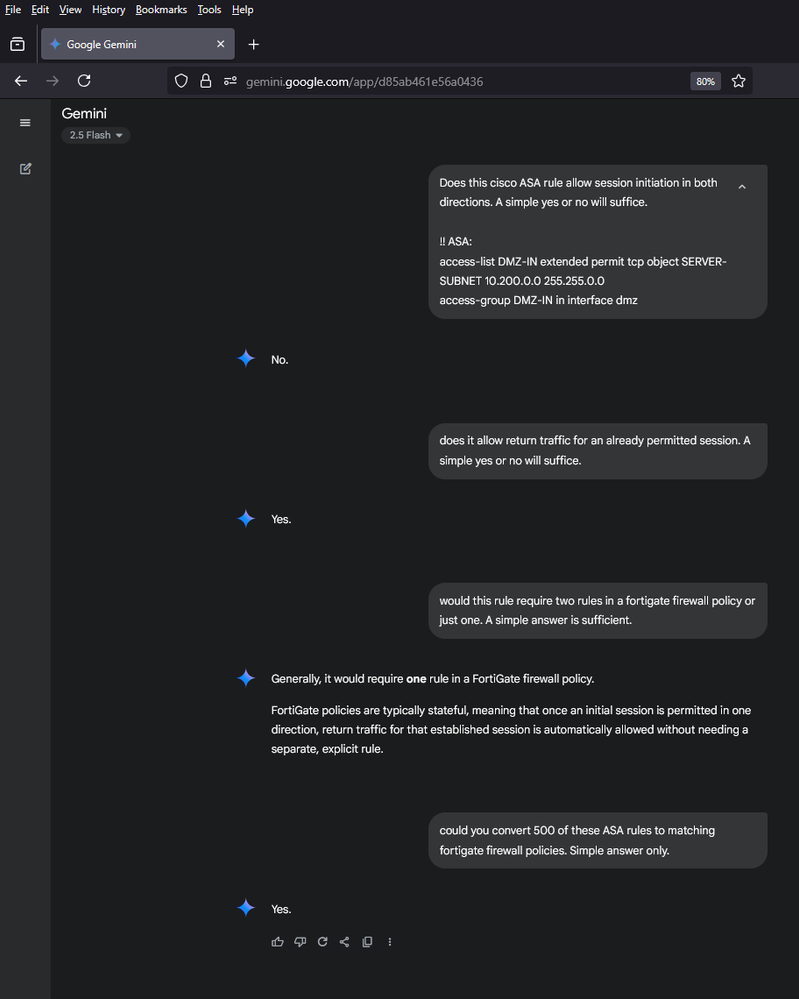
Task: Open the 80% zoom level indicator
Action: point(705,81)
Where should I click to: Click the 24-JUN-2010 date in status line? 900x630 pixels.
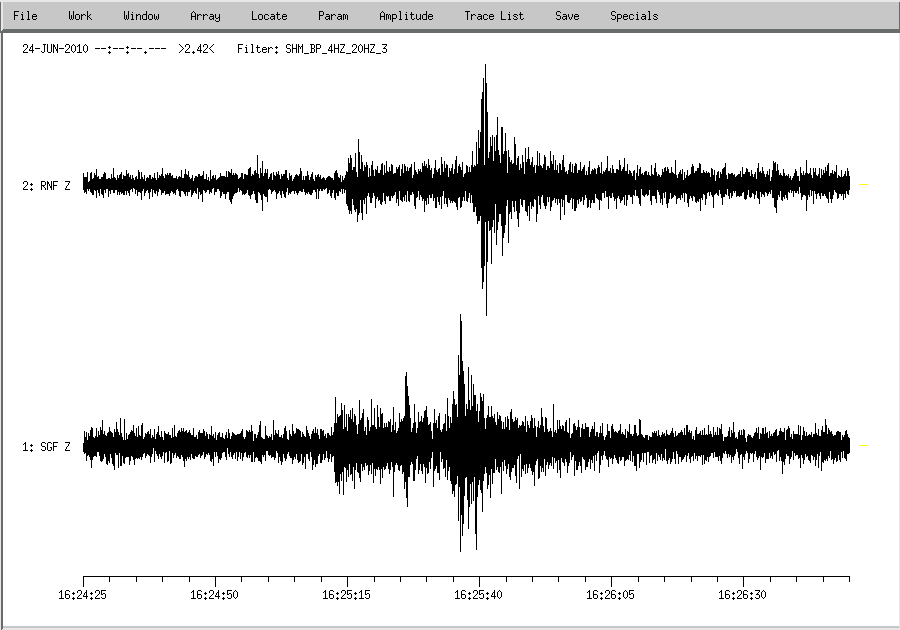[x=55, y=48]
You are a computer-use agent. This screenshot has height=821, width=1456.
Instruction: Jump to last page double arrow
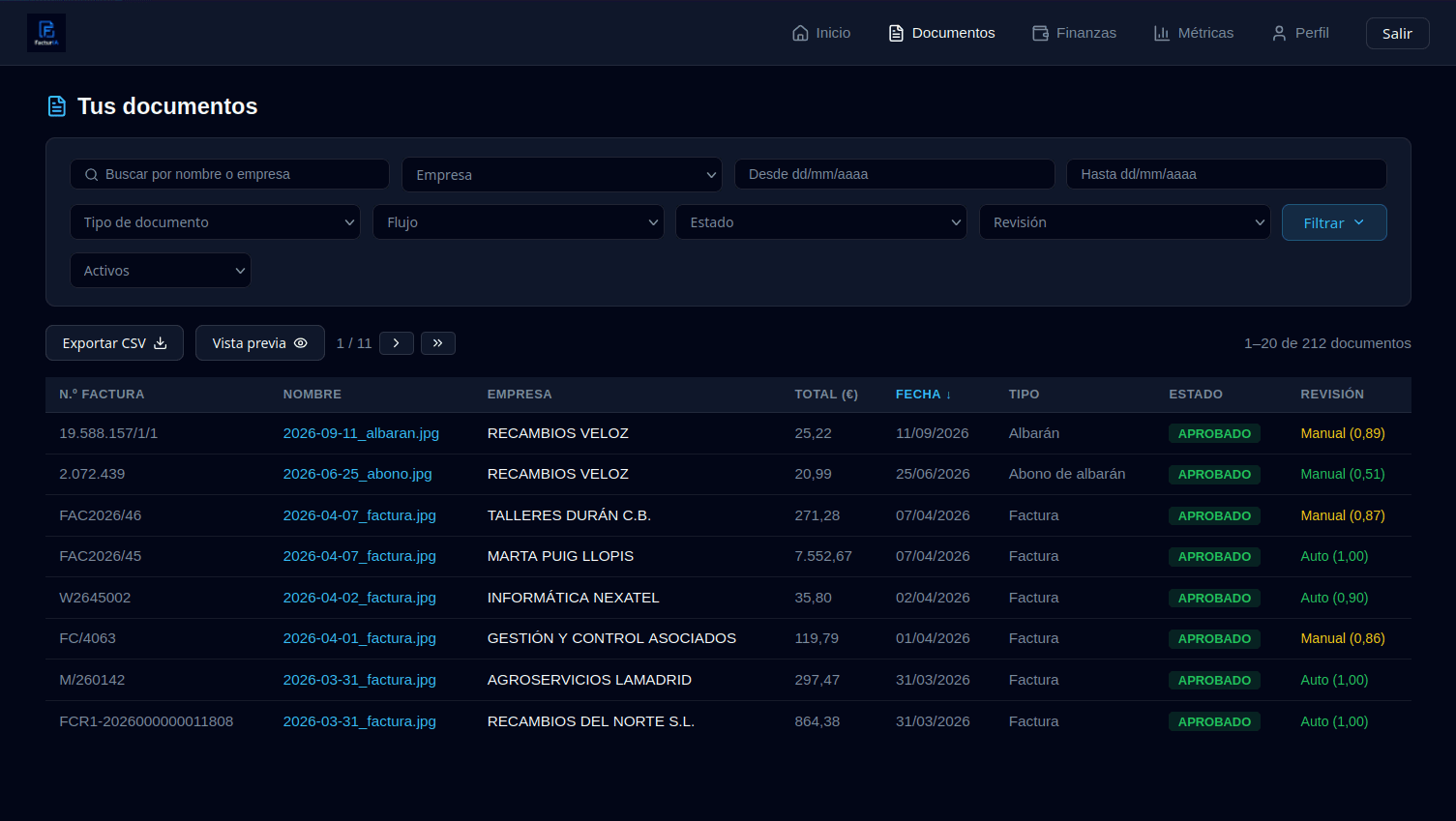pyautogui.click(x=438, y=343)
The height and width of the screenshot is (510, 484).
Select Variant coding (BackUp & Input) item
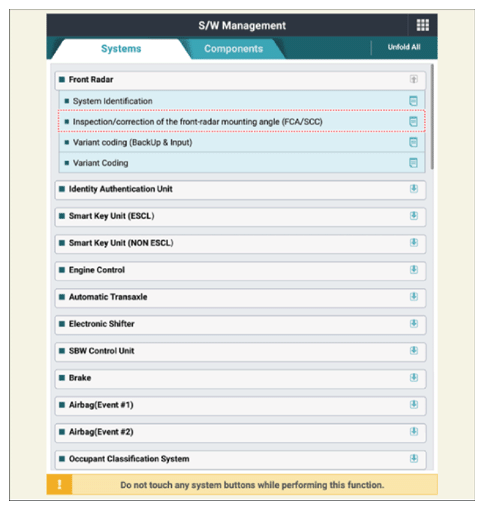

+++++

* [Task objective] Reproduce exactly and only the lines from the "Instruction: Jump to last page double arrow" line to the last line of the records above. Do not carry over any pictures.

* [Answer to this problem]
Instruction: Jump to last page double arrow
pyautogui.click(x=438, y=343)
The height and width of the screenshot is (510, 484).
Select Variant coding (BackUp & Input) item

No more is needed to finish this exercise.